[Work instructions]
Search the records below for the string "item" and copy each line where it turns up.

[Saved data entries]
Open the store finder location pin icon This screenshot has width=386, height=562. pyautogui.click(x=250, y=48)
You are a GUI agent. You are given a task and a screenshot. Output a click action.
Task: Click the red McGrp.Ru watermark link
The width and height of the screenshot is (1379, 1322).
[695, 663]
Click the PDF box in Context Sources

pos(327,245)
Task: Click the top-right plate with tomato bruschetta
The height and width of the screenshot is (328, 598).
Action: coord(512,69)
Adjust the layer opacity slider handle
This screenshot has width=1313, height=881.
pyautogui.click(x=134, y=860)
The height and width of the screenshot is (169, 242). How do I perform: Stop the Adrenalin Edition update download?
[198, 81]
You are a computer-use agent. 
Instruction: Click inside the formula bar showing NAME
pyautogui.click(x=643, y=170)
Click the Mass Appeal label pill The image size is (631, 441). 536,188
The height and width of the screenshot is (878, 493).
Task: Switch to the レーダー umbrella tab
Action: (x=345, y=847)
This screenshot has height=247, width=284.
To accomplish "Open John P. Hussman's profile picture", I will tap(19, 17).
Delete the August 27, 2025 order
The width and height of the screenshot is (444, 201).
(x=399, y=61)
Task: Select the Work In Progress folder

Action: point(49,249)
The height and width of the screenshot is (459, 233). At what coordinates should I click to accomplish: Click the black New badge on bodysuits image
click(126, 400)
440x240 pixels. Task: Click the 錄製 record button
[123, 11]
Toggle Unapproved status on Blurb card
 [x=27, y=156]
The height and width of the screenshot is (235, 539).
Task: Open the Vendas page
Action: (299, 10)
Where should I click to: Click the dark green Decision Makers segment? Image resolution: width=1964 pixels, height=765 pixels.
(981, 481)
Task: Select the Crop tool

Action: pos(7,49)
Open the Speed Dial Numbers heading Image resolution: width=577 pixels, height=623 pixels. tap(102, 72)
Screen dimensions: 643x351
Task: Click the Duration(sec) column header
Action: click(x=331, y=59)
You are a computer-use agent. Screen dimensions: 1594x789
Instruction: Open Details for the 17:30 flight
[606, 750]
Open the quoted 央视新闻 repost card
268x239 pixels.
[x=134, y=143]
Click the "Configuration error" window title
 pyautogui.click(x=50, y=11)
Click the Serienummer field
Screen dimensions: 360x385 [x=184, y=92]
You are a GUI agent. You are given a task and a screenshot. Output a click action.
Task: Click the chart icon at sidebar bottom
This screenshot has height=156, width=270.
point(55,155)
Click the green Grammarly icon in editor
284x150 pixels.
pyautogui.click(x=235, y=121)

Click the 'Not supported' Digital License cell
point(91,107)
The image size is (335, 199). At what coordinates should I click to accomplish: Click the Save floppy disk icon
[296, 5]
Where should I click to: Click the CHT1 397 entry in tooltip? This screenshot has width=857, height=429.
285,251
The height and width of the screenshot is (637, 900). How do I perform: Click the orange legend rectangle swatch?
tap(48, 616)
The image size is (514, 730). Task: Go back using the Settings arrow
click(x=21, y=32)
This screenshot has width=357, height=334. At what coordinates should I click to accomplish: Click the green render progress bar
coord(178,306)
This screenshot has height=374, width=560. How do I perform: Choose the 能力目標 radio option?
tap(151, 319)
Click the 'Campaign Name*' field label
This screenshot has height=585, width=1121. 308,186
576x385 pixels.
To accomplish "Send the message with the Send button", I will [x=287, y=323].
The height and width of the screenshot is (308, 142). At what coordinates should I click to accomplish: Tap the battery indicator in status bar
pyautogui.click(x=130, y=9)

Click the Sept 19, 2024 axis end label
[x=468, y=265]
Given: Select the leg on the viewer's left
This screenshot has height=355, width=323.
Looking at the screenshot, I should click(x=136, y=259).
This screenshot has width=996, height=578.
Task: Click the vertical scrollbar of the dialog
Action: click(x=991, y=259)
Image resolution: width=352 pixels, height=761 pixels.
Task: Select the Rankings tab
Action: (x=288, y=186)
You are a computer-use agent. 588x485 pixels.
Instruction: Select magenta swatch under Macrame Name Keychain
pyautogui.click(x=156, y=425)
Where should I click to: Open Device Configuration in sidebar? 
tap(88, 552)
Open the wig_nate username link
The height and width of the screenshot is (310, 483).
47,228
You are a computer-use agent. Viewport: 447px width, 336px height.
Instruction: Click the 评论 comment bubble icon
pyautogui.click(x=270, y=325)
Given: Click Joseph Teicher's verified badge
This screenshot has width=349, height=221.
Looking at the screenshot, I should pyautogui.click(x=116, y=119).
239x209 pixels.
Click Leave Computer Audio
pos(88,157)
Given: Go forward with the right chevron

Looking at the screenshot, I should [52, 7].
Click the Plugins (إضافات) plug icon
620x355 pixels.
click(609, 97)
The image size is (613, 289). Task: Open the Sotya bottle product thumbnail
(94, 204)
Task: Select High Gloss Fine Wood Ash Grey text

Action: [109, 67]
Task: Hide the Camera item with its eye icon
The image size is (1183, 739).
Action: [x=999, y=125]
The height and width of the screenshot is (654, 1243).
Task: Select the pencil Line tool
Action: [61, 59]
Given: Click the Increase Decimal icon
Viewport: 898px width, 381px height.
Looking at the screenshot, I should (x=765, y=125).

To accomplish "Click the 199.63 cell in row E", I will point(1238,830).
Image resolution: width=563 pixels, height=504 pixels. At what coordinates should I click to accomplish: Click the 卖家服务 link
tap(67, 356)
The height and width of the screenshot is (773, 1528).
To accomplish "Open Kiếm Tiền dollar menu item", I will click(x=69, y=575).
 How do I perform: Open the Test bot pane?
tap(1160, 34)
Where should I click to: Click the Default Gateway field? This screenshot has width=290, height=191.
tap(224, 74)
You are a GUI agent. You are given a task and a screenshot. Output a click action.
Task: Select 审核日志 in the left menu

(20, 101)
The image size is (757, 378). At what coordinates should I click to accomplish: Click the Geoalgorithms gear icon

[Problem solution]
Task: Hide the Camera item with its eye icon
To accomplish "Open Kiếm Tiền dollar menu item", I will click(x=69, y=575).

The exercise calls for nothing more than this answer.